В следующие два вечера прекрасное мгновение повторилось в точности. Три ночи я просидел на балконе, наливая в узкий хрусталь из обнаруженной в тетушкином холодильнике длинногорлой бутылки золотистый вермут, потягивал его сладкую горечь, курил, рисовал ее силуэт в блокноте со стихами, писал рядом про то, как ночь окунает небо в запах горячего хлеба, про горький вермут и утра прозрачную акварель, про тени, как крылья ласточек, нежность подвздошных косточек, и про ее коленки, похожие на апрель... Завтра, - билось мое сердце, - завтра я решусь и войду в ее подъезд...
Но на следующий вечер не было ни музыки ни девушки, и окно было закрыто, а шторы плотно задернуты. Я выгуливал Фантика до его изнеможения, поглядывая на окно в надежде, но там было темно и тихо. Когда же, подхватив песика под брюшко, я сделал шаг к своему крыльцу, дверь ее подъезда распахнулась, и на пороге возникла она.
В легком коротком платьице - мелькали газельи коленки - она шла прямо ко мне, глядя на собачку в моих руках. Сейчас она скажет что-нибудь вроде: "Как зовут эту крошку? Можно погладить?" - и мы начнем разговор. Я уже приветливо улыбался ей. Она подошла, остановилась, подняла на меня глаза - боже, как они прекрасны! - и голосом, какой я и представлял, сказала...
- Люди, которым я доверяю, - сказала она, и в глазах ее не было и тени улыбки, - эти люди утверждают, что вы давно подглядываете за мной с помощью специальных приспособлений. Я прошу вас прекратить это прямо с сегодняшнего дня...
Она договорила, повернулась и пошла к двери. Я смотрел ей вслед, забыв стереть улыбку. Слова ее гудели в моем мозгу, как вбитые в него молотом огромные гвозди. Какие еще приспособления? Зеркала на длинных палках и веревках, которые я опускаю с балкона к окну ее спальни? Да эти неведомые люди меня с кем-то перепутали!.. Опомнившись, я кинулся следом. Ее уже не было на лестнице. Я взлетел на третий этаж, определил ее дверь, позвонил резко. Ждал, тяжело дыша, тиская глухо рычащего Фантика. Она открыла. Стояла, прислонившись к косяку, как к березке.

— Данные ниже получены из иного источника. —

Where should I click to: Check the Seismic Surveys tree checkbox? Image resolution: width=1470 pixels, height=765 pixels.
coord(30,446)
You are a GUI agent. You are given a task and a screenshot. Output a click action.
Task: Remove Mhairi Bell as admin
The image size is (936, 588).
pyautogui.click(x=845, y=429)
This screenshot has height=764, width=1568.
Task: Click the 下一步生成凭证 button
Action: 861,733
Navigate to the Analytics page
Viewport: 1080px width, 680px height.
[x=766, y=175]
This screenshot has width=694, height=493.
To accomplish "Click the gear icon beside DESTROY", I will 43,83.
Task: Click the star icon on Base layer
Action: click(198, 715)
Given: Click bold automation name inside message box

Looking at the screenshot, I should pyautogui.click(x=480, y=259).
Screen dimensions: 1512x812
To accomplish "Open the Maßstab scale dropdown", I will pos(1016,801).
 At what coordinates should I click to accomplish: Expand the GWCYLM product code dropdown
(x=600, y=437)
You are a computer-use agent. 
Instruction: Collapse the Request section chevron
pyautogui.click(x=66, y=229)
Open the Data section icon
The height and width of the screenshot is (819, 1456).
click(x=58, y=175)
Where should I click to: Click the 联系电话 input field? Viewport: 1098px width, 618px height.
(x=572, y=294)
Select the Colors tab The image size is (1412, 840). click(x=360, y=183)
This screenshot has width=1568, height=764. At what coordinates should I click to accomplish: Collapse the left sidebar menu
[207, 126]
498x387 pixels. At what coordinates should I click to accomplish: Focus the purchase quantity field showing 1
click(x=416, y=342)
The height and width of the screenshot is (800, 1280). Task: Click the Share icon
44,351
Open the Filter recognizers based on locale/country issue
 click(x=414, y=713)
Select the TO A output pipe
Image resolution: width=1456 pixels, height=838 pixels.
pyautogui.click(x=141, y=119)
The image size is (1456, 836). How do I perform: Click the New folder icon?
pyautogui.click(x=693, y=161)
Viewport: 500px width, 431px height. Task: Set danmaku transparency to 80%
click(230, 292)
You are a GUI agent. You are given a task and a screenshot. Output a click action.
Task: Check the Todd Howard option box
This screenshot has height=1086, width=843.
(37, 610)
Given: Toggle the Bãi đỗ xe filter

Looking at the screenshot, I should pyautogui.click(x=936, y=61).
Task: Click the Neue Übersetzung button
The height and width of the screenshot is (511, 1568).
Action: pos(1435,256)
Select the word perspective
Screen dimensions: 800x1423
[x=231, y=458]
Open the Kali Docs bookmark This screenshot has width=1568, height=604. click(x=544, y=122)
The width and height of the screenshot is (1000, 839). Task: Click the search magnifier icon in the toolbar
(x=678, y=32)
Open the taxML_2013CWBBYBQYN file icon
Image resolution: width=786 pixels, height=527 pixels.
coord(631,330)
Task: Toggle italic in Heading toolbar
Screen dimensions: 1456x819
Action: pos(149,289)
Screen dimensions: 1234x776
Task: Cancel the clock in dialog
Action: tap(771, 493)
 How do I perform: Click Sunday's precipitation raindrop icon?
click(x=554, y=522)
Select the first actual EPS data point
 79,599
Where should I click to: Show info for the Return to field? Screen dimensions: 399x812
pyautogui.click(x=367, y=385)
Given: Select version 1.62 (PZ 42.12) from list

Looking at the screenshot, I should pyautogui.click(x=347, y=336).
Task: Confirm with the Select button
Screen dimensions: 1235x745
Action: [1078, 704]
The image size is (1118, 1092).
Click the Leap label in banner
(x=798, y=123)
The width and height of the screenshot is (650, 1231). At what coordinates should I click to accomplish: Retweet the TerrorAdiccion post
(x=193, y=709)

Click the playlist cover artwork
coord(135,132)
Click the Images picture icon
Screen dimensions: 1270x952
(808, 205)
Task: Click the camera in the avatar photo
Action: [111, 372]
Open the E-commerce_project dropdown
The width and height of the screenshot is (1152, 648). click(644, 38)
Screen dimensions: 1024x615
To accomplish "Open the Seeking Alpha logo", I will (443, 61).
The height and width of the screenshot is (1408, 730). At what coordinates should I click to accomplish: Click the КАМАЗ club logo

- Назовите, - прохрипел я, - назовите мне этих людей, я хочу знать, это гнусные измышления, вы не должны им верить!..
- Я верю им, - сказала она, - и я не выдам их, чтобы не навредить им...
За ее спиной был зеленоватый, подводный полумрак, реяли какие-то занавески, журчала музыка.
- Как это - навредить? - воскликнул я. - Вы, что, думаете, я способен...
Она отступила на шаг назад, толкнула дверь, та медленно полетела на меня и захлопнулась перед моим носом.
Ночью, допив тетушкин вермут, я плакал то жалобными, то злыми слезами.
Но через несколько дней, когда тетя вернулась, я был почти спокоен. Я собирался на практику и знал, что напишу незнакомке письмо - длинное, полное стихов и рисунков, - и когда она будет читать его, на устах ее возникнет та нежная полуулыбка, с какой она смотрела на меня из окна. Адрес известен, осталось имя...
- Кстати, тетя, - спросил я вечером, стараясь говорить равнодушно, - не знаешь случайно, как зовут девушку из соседнего подъезда с третьего этажа?..
- Черненькую? Знаю, конечно, - отвечала тетя. - Жалко ее. Мама каждую весну в психушке лежит, а сама девочка два года уже на учете. Наследственная шизофрения , да еще и прогрессирует. Бедная Ксюша!..
Я вышел на балкон. Темнело. Далекий горизонт полыхал огнями, и небо там было мутным от маслянистой копоти.